Non si può parlare dei giganti messinesi senza richiamare alla memoria l’ultimo manufatto rituale di questa rassegna, ossia il Cammello, che delle due statue equestri costituiva una sorta di appendice. Era, questo, costituito “da una leggera ossatura di legno sulla quale si adattava una pelle completa di dromedario. Sotto l’ossatura erano i due facchini, le gambe dei quali – visibili – erano ricoperti dalla pelle predetta. Tra i due portatori era legato un sacco dove si riponeva il ricavato della visita ai rioni della città. Attorno al Cammello erano un suonatore di cornamusa ed altri fanciulli mascherati, come ce li presentano antiche stampe. Costoro andavano, dice Buonfiglio, in maschera giuocando e bagordando, ed il giuoco ed il bagordo – chiarisce Giuseppe Pitrè – era una successione di movimenti, di smorfie, di dinoccolamenti, di corse, di salti che il Cammello – o meglio gli uomini camuffati da cammello – andava facendo per le piazze e per le strade” (G. La Corte Cailler). Sulle origini di questa usanza sono state avanzate alcune ipotesi. Buonfiglio sostiene che si tratti di una popolare celebrazione “della vittoria ottenuta dal Conte Ruggero, il quale fugati i Mori, entrò trionfalmente a Messina coi suoi soldati bagordando, e coi cammelli barbareschi carichi di spoglie”.
“Scena abissina”, la chiama Pitrè, e con il consueto acume la mette in relazione con l’analoga pantomima del Serpente di Butera, ‘u sirpintazzu che sfila per le strade del paese durante la festa di San Rocco. Altro cammello rituale lo si rinviene tutt’oggi nella festa di Sant’Onofrio, a Casalvecchio Siculo (come pure, in passato, in altri centri siciliani e calabresi), con la sostanziale analoga funzione di machina festiva attraverso la quale è possibile lecitamente procedere a un esproprio di beni.
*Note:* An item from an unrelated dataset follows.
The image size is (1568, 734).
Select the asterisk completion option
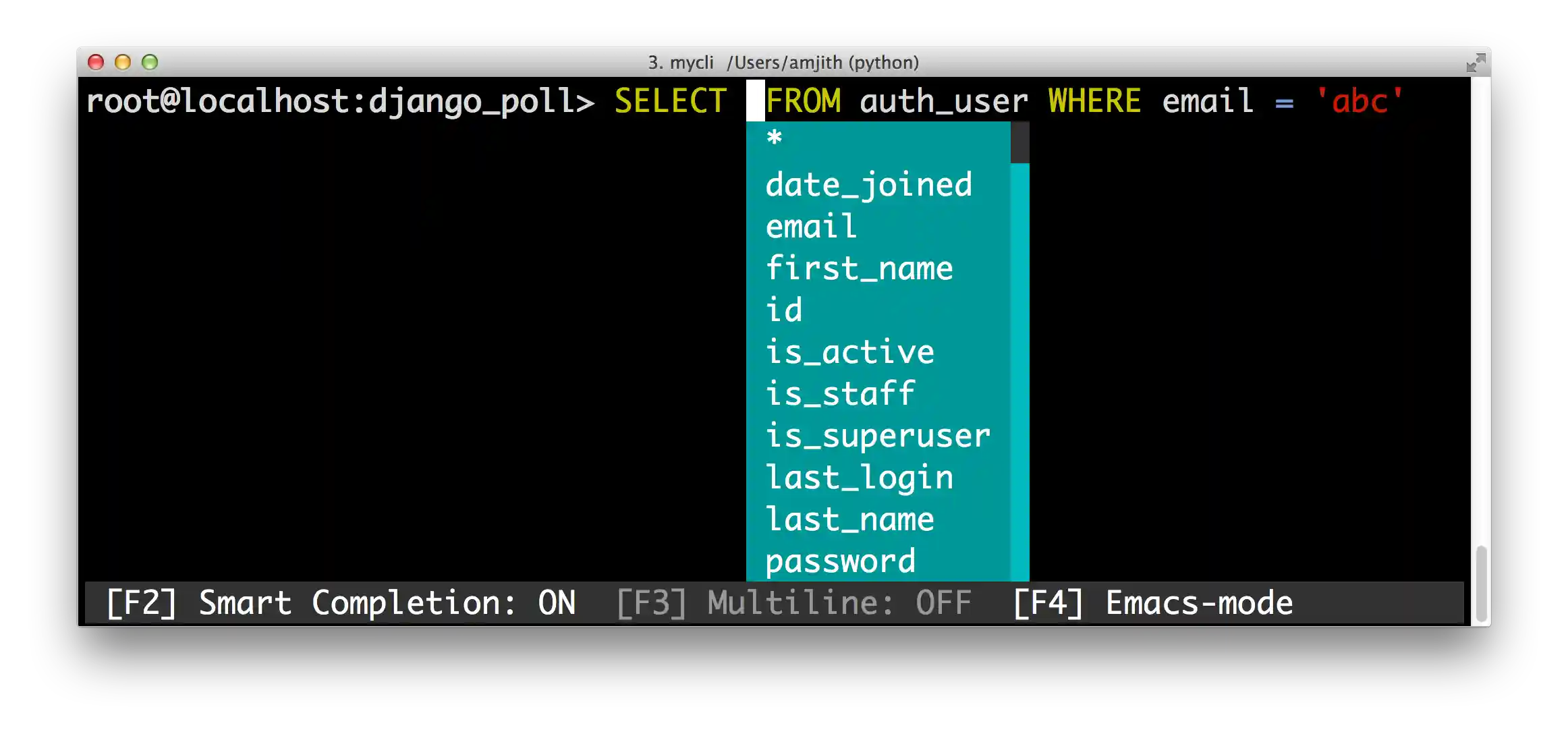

La strana effigie del cammello insomma si configura, nelle sue modalità fruitive da parte popolare, come esemplare espediente dalla natura tricksterica atto a porre in essere rituali di disordine controllato, attraverso la temporanea ridistribuzione dei ruoli e dei beni che, semel in anno, possono essere assegnati in modo differente che nella realtà ordinaria.
Spacciati a lungo per oggetti pittoreschi, buoni come merce folkloristica da far consumare a un pubblico di turisti annoiati o distratti, la Vara, i Giganti e il Cammello si rivelano, all’antropologo interessato alla ricostruzione di alcuni tratti culturali della città di Messina, come manufatti pregnanti attraverso i quali è possibile misurare in tutto il loro spessore alcune fondamentali strategie di cui la comunità messinese ha fatto uso nel corso della sua secolare storia per conferire senso al proprio universo.
Una rivisitazione delle vicende che hanno segnato l’esistenza di questi importanti emblemi cittadini può costituire una preziosa occasione di esercizio della memoria storica, riscattando le machine festive messinesi dalla patente di lievità e di insignificanza ingiustamente loro attribuita dai cultori della histoire événementielle, se è vero, come sosteneva Ernesto de Martino, che “non tutte le cose che abbiamo reso lievi meritavano di diventarlo, ed in ogni caso il lieve e il grave non appartengono alle cose in sé, ma sono sempre di nuovo ridistribuibili nella trama della realtà in funzione di certi problemi presenti che stimolano a scegliere il passato importante”.